■ Stored records
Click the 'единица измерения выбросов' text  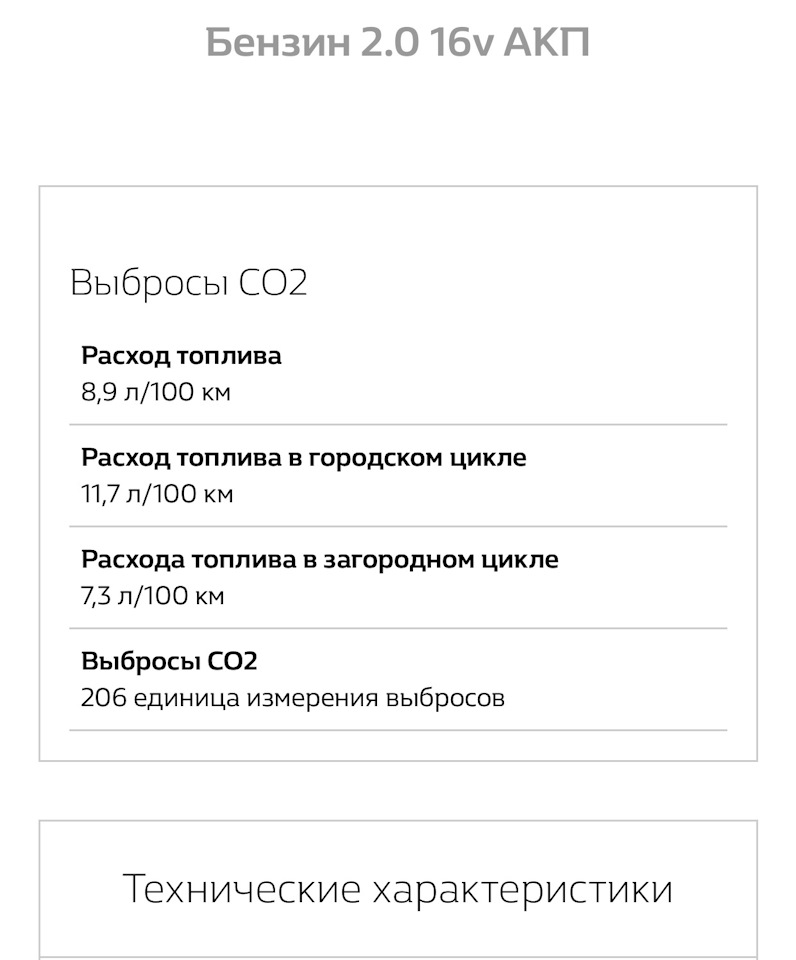(x=315, y=697)
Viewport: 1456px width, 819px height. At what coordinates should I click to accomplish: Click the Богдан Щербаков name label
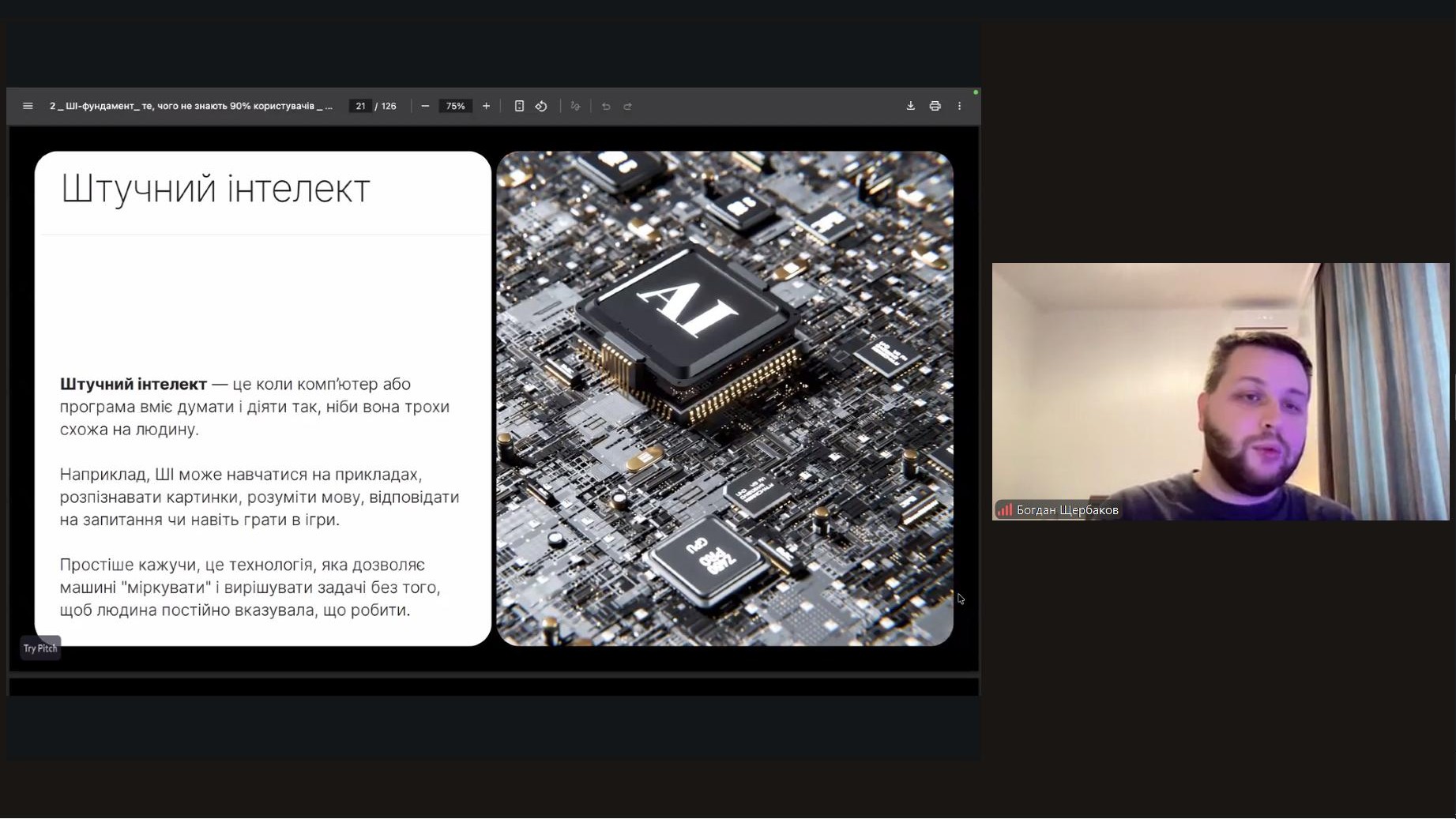click(1067, 510)
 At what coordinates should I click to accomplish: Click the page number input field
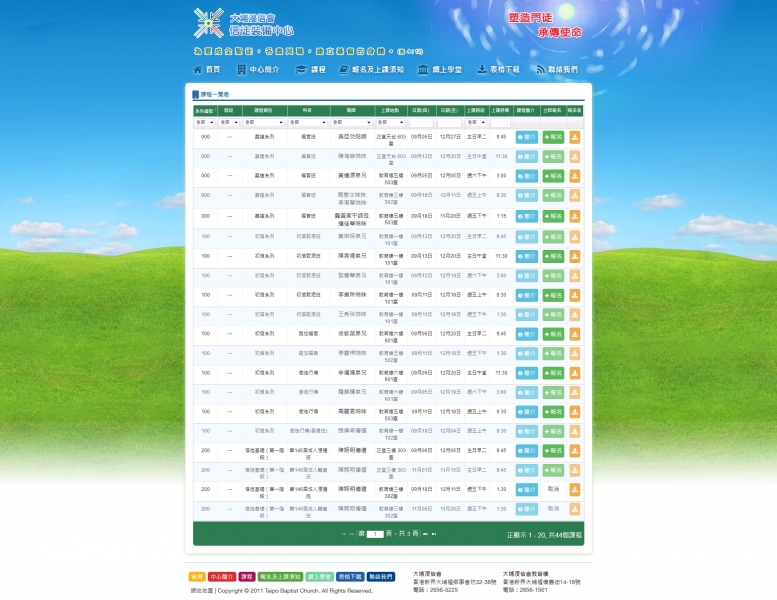pyautogui.click(x=375, y=534)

■ DESCRIPTION OF THE TASK
Would you retype the lines from the line containing "At what coordinates should I click to accomplish: Click the page" to the final line of the entries above, exactly as given and without pictures?

■ RESULT
 At what coordinates should I click to accomplish: Click the page number input field
pyautogui.click(x=375, y=534)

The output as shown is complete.